The European Commission is patting itself on the back for implementing GDPR, insisting that the regulation has achieved many of its objectives, although it does concede that there are still plenty of issues to tackle, not least the fact that consumer awareness is still pitifully low.
In a new report on the first year of EU data protection law – which in typical EU style is two months late – the Commission says that most member states have now set up the necessary legal framework (apart from Greece, Portugal and Slovenia) and that the new system is “falling into place”.
It claims that businesses are developing a compliance culture, while consumers are becoming “more aware” of their rights. At the same time, a move towards high data protection standards “is progressing at international level”.
However, while the EU says consumers are becoming “more aware”, even according to its own research only 20% of Europeans know which public authority is responsible for protecting their data.
The Commission aims to address this by launching a new awareness campaign to encourage Europeans to read privacy statements and to optimise their privacy settings.

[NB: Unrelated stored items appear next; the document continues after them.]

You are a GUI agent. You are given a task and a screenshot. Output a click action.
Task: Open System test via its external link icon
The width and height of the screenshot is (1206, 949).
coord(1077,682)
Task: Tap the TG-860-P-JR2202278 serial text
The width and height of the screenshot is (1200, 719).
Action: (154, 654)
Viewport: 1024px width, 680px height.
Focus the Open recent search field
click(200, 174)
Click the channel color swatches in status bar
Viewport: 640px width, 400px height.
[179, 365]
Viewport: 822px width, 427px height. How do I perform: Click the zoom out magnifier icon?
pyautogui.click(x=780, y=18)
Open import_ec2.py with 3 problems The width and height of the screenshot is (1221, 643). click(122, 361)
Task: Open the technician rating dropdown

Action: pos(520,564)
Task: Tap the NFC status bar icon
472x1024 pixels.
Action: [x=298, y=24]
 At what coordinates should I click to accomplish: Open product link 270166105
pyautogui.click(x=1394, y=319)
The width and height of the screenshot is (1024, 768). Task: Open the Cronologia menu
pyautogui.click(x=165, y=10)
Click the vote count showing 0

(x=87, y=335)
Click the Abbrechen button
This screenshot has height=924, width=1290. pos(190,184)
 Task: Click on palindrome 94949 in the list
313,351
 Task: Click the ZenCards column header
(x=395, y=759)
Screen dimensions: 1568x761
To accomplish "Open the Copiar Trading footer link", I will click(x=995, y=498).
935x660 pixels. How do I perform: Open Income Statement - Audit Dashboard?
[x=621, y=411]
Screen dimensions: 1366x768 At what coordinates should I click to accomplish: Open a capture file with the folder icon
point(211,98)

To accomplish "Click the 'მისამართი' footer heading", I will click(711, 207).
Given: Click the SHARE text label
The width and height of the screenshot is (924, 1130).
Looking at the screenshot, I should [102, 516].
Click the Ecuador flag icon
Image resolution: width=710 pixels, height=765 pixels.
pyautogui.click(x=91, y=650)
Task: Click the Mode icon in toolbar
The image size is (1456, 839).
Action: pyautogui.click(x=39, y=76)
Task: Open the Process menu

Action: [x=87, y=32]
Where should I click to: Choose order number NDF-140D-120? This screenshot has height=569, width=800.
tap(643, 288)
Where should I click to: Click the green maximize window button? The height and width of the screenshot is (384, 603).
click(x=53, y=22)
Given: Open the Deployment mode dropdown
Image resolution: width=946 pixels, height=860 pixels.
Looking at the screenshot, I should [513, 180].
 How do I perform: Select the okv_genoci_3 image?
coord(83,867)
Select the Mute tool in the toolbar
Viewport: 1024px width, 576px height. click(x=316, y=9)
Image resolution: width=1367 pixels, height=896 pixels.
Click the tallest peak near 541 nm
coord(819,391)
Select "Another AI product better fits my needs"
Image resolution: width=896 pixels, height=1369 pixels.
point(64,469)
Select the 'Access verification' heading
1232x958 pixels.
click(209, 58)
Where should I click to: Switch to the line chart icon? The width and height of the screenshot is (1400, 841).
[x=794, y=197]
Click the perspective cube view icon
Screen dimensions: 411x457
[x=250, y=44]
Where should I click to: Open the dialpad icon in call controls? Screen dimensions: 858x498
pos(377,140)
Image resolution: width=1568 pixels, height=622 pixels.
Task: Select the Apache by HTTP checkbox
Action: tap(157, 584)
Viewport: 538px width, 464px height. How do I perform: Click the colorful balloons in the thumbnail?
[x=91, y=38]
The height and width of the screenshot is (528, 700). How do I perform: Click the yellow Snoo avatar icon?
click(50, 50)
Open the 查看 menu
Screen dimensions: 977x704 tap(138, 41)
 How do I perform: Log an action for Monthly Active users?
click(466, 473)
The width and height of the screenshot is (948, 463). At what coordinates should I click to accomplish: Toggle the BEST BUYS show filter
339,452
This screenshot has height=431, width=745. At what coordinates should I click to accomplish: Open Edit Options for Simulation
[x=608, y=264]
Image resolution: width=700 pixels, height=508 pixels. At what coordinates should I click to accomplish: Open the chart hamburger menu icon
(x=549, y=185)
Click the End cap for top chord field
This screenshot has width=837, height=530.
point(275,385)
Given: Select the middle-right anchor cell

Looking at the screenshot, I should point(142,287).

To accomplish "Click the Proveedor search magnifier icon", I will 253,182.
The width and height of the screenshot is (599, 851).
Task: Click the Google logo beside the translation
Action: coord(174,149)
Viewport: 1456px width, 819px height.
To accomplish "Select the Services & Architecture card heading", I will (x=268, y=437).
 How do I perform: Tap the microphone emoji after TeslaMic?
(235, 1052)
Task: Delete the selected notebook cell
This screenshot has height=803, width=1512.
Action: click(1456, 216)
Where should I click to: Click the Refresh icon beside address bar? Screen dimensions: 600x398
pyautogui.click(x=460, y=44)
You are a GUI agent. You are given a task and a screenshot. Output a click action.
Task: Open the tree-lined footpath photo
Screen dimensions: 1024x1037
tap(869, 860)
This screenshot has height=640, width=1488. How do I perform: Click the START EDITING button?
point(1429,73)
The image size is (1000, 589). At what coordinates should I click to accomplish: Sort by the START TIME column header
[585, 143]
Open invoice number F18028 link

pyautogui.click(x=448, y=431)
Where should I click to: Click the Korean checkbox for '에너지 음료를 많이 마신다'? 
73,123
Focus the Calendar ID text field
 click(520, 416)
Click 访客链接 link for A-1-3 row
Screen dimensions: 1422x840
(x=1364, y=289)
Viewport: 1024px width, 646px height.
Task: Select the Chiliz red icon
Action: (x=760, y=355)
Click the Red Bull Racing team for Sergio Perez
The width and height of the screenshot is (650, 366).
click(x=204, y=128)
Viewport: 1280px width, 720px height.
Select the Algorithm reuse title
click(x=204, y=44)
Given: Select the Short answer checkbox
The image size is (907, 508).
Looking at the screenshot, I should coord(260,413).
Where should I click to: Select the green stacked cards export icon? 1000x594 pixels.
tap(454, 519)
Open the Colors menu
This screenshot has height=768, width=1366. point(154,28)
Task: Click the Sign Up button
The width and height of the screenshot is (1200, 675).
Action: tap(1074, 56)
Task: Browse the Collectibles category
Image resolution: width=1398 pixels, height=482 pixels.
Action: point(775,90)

EU justice commissioner Věra Jourová said: “GDPR is bearing fruit. It equips Europeans with strong tools to address the challenges of digitalisation and puts them in control of their personal data. It gives businesses opportunities to make the most of the digital revolution, while ensuring people’s trust in it.
“Beyond Europe, it opens up possibilities for digital diplomacy to promote data flows based on high standards between countries that share EU values. But work needs to continue for the new data protection regime to become fully operational and effective.”
Brussels will issue a further report in 2020 to assess the progress made after two years of GDPR, including a review of the 11 adequacy decisions adopted under the 1995 Directive.
On the actual anniversary of GDPR, which came into force in May 2018, data and marketing industry chiefs hailed the progress most companies had made and believed the regulation has elevated data to a key boardroom issue.
However, many conceded that brands also still have plenty of work to do to ensure continued compliance.
Since then, the UK Information Commissioner’s Office has sent out its own warning, revealing that it intends to fine British Airways and Marriott Hotels a total of £282m for serious breaches of GDPR.